1.1. Quelques approches traitant l'humour

En sciences sociales, trois approches classiques ont traité le rire et l’humour : la théorie de la supériorité, la théorie de l’incongruité/incongruence et la théorie du soulagement (amusement).

En premier lieu, selon la théorie de la supériorité, le processus de l’humour donne un sentiment de triomphe soudain, « sudden glory », comme le souligne Hobbes (Hobbes, 1651 [2013]). Par la suite, par rapport à une incompétence ou à un comportement jugé indigne, le rieur se sent supérieur à l’autre (personne/objet) qui est la cible de l’humour.
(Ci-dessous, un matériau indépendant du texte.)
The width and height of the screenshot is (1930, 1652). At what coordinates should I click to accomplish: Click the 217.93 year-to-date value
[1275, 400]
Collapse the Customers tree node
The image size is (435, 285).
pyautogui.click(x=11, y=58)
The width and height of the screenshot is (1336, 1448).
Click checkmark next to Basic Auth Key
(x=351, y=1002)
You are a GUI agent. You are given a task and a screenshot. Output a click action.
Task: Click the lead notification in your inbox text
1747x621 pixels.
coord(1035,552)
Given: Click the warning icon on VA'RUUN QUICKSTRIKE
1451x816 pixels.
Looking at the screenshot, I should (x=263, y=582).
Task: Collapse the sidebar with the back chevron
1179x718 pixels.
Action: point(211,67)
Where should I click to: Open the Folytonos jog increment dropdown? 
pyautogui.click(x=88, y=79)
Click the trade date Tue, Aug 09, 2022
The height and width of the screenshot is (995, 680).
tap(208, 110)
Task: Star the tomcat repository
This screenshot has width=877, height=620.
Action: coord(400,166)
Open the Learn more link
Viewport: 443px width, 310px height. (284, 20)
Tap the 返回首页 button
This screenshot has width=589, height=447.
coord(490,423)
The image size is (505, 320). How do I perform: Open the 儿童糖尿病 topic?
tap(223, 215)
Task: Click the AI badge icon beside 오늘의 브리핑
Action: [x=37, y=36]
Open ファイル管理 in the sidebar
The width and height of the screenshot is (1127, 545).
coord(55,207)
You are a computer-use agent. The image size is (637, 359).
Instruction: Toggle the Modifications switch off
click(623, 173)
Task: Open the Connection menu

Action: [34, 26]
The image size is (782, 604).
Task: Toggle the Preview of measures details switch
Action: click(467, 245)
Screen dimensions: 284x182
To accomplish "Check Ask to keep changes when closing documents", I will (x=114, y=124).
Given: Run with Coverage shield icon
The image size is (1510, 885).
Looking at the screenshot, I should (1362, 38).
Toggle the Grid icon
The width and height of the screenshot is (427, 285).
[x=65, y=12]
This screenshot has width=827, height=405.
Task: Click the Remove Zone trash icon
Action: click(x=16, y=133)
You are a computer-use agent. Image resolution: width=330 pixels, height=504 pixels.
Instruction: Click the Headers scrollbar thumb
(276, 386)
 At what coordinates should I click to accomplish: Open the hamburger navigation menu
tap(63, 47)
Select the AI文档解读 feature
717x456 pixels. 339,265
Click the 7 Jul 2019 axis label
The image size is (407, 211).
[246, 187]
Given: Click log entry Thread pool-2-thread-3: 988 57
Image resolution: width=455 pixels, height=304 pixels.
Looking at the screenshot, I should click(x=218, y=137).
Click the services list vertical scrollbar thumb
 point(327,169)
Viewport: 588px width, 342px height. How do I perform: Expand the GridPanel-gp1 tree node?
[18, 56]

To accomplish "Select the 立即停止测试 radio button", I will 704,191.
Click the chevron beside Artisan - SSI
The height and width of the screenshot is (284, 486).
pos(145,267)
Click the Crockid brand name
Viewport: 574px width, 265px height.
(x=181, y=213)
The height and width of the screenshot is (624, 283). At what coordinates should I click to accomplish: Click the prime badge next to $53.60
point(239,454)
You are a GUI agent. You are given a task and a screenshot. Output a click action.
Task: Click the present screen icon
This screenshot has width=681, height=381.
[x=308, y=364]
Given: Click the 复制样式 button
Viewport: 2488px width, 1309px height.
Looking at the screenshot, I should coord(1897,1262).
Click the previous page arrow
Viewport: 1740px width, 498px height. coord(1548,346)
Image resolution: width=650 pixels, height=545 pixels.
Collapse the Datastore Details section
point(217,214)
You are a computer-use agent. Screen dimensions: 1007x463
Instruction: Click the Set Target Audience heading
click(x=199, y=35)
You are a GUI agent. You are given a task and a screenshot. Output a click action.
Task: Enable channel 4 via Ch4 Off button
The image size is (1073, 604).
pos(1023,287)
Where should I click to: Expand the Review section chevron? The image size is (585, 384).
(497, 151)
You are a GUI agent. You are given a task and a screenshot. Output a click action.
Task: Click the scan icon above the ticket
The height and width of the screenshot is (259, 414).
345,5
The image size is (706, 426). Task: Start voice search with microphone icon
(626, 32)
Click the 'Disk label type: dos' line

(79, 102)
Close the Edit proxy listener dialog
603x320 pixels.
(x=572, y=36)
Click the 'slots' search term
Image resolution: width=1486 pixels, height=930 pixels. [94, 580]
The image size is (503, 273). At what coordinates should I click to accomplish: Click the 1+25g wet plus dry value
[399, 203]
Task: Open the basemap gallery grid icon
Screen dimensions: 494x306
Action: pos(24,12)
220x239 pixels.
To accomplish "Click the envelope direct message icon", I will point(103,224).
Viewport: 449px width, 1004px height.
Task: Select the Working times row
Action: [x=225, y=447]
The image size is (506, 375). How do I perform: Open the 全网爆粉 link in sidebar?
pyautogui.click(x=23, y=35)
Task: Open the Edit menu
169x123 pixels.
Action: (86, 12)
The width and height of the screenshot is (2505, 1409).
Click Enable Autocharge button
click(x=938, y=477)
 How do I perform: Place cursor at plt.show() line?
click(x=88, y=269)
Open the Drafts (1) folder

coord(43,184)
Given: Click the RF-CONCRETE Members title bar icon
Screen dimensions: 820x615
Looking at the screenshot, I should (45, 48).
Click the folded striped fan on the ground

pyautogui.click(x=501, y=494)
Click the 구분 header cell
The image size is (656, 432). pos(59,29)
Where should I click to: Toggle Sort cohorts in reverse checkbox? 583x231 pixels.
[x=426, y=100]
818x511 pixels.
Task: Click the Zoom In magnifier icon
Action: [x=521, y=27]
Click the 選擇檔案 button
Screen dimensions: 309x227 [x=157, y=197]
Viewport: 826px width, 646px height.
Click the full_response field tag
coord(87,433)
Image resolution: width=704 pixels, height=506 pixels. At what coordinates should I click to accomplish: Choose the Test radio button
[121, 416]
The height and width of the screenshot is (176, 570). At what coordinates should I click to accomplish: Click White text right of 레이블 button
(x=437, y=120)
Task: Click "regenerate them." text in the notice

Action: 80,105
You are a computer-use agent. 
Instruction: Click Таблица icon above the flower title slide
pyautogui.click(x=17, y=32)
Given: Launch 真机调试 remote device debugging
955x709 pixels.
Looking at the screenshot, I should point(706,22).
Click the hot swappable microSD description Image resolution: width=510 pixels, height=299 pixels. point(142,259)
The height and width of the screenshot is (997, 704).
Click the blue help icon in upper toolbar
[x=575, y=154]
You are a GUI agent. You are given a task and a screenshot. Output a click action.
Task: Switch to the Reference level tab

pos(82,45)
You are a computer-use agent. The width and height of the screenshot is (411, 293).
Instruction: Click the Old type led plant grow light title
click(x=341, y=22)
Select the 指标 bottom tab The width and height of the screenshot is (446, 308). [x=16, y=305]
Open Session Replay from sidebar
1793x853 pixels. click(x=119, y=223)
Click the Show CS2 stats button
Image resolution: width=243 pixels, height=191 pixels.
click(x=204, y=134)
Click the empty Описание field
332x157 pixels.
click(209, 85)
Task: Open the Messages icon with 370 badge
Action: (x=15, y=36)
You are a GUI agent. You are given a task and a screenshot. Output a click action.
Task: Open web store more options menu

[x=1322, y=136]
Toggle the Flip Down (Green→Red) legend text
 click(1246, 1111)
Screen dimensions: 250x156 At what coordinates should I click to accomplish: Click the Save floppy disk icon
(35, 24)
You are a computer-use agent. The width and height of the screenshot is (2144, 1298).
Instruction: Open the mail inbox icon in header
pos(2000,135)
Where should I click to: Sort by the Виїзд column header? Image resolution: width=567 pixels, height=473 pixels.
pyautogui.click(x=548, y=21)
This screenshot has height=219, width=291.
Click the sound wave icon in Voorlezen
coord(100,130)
En riant, on communique effectivement des sentiments de mépris, de dénigrement vis-à-vis de l’autre, ce qui pourrait, selon Bergson, avoir un rôle social qui « met l’accent sur le fait que le rire est une correction sociale qui amène les personnes à entrer dans la norme » (Dufort, 2016 : 9).

La théorie de l’incongruité, notre deuxième approche, est plus reliée à la perception de l’humour comme une réponse à une contradiction ou une perturbation de « l’ordre naturel des choses » ou du « su/connu ». L’humour se situe surtout dans un registre cognitif de décalage entre l’acte et l’attendu : « Incongruity theory charges that humour erupts from a sudden disruption in the natural order (a social knowledge, a social relationship, or an emotional state) through recognizing "inconsistency, ambiguity, contradiction and interpretive diversity […] » (Longo, 2010).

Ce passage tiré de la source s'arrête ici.